[Target position records]
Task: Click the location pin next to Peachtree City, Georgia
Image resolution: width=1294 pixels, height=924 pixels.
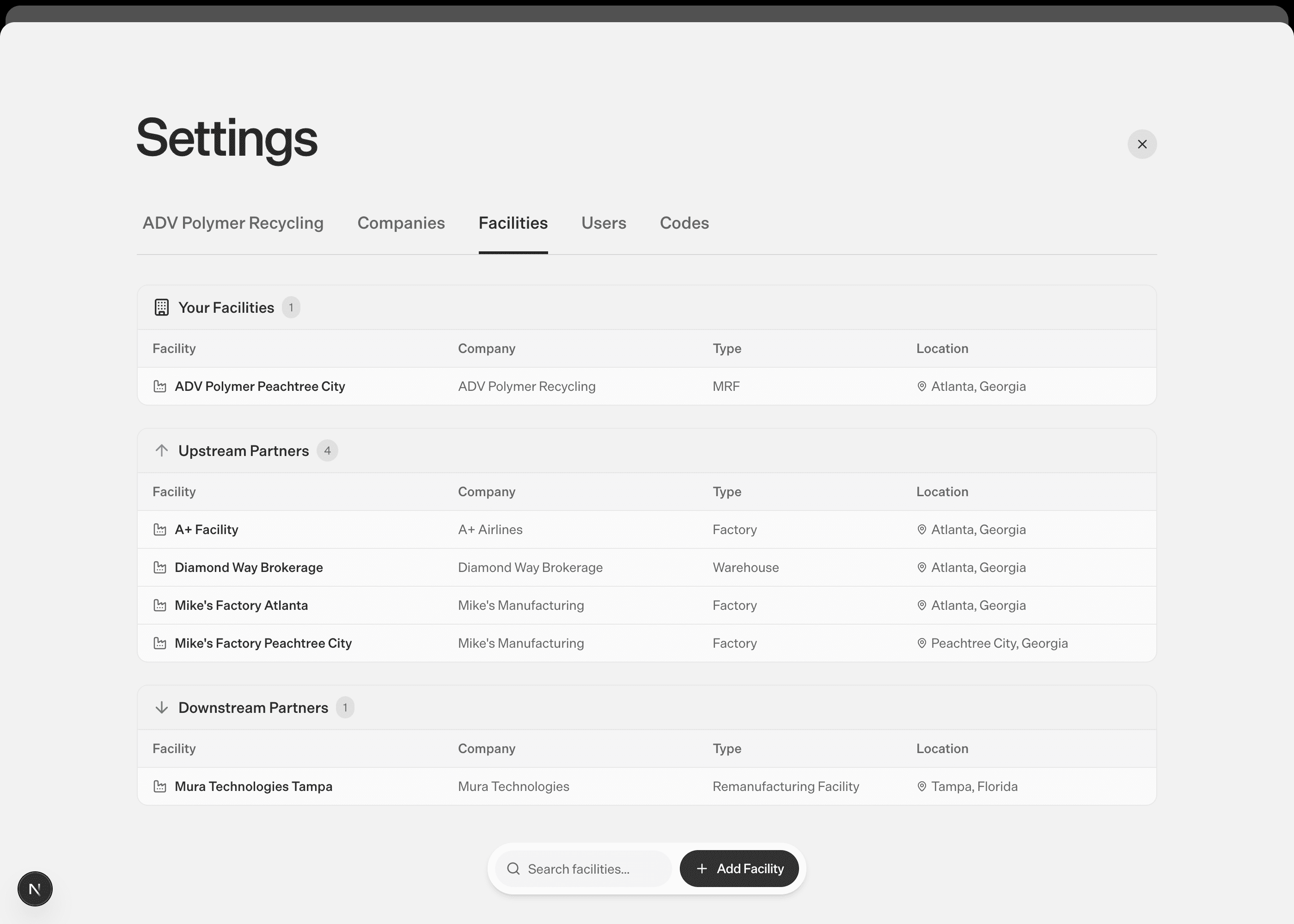Action: click(x=921, y=643)
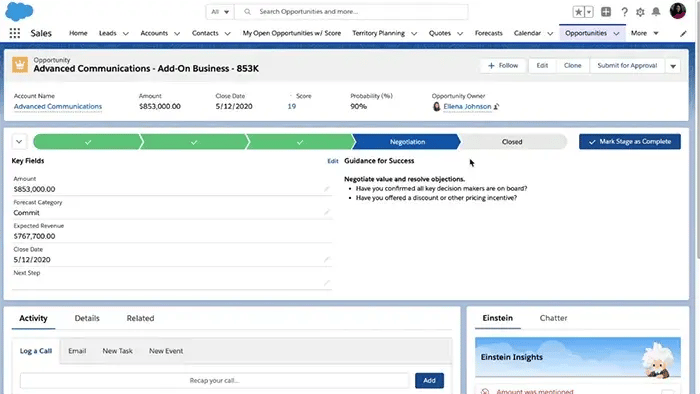Open the Global Actions plus icon
Image resolution: width=700 pixels, height=394 pixels.
606,12
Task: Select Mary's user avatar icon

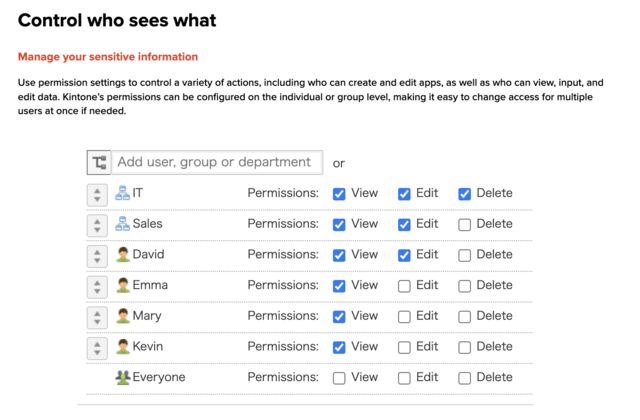Action: click(x=122, y=316)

Problem to solve:
Can you give back every line of the listing above word for word, leaving out the pictures?

Result:
Task: Click the location pin next to Peachtree City, Georgia
Image resolution: width=1294 pixels, height=924 pixels.
Action: click(x=921, y=643)
Open the Global Actions plus icon
Image resolution: width=700 pixels, height=394 pixels.
606,12
Task: Select Mary's user avatar icon

Action: click(x=122, y=316)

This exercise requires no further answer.